--- TASK OBJECTIVE ---
Please state how many lines in the records below contain the word "computer"; the answer should be a number and nothing else.

--- DATA TO EXAMINE ---
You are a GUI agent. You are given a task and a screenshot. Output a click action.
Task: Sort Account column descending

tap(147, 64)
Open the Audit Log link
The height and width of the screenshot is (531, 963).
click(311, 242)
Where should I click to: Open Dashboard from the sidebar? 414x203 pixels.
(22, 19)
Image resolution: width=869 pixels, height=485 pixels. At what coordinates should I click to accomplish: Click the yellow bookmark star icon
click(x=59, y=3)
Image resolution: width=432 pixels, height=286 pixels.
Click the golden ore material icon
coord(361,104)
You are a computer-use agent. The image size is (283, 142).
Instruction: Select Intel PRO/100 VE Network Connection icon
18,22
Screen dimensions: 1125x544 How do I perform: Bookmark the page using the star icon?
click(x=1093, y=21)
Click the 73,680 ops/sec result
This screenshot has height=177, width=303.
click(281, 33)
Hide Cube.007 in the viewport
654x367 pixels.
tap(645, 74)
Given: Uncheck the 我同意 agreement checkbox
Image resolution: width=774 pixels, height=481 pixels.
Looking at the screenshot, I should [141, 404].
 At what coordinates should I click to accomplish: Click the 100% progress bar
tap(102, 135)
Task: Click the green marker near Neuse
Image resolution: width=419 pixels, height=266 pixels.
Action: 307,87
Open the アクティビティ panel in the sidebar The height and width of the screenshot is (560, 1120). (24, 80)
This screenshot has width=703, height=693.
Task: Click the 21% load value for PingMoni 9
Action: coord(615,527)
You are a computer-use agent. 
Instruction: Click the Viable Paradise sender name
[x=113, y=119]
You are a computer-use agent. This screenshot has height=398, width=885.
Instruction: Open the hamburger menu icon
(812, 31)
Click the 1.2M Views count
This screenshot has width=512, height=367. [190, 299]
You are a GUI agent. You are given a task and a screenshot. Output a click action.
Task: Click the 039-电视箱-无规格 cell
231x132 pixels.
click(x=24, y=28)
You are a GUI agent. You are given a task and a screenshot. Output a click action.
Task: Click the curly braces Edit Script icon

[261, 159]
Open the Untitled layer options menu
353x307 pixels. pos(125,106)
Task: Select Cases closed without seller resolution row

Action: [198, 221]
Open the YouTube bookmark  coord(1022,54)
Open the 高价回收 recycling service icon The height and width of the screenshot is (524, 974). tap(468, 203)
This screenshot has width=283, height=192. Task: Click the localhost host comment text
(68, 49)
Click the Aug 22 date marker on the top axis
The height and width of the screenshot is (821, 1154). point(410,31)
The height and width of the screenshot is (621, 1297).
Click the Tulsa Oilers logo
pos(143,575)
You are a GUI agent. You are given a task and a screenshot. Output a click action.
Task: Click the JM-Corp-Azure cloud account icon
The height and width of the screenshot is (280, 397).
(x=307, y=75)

--- EXERCISE SOLUTION ---
3